▶ [Prompt]: Look for the string "Open" in the data below, and copy each line that holds it.

§ §

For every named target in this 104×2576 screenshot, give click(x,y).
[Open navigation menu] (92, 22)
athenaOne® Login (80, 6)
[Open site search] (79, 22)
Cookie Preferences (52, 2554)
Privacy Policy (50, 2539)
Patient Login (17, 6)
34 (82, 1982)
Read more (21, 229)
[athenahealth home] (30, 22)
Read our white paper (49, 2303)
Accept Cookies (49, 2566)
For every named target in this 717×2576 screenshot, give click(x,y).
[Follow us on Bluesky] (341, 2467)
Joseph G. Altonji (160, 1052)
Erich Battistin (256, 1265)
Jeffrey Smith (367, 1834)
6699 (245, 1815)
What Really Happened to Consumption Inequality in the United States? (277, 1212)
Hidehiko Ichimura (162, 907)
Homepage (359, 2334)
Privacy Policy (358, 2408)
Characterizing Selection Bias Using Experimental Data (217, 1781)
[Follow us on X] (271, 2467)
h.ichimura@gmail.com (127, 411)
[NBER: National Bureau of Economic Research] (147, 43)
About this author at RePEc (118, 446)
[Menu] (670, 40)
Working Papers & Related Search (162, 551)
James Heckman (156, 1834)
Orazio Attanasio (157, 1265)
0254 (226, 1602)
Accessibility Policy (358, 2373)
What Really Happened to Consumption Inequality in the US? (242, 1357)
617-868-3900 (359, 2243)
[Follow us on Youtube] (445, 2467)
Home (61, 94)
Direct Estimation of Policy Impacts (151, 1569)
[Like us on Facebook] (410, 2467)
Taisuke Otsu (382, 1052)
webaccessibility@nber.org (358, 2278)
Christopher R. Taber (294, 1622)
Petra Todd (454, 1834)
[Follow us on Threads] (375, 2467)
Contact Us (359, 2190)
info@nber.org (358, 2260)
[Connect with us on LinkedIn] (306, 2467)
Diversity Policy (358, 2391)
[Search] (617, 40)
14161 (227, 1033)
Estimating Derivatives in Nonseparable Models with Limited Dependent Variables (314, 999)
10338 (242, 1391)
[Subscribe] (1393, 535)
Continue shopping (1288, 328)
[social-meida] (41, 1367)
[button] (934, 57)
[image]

§ §

▶ [Result of the exercise]:
[Open navigation menu] (92, 22)
[Open site search] (79, 22)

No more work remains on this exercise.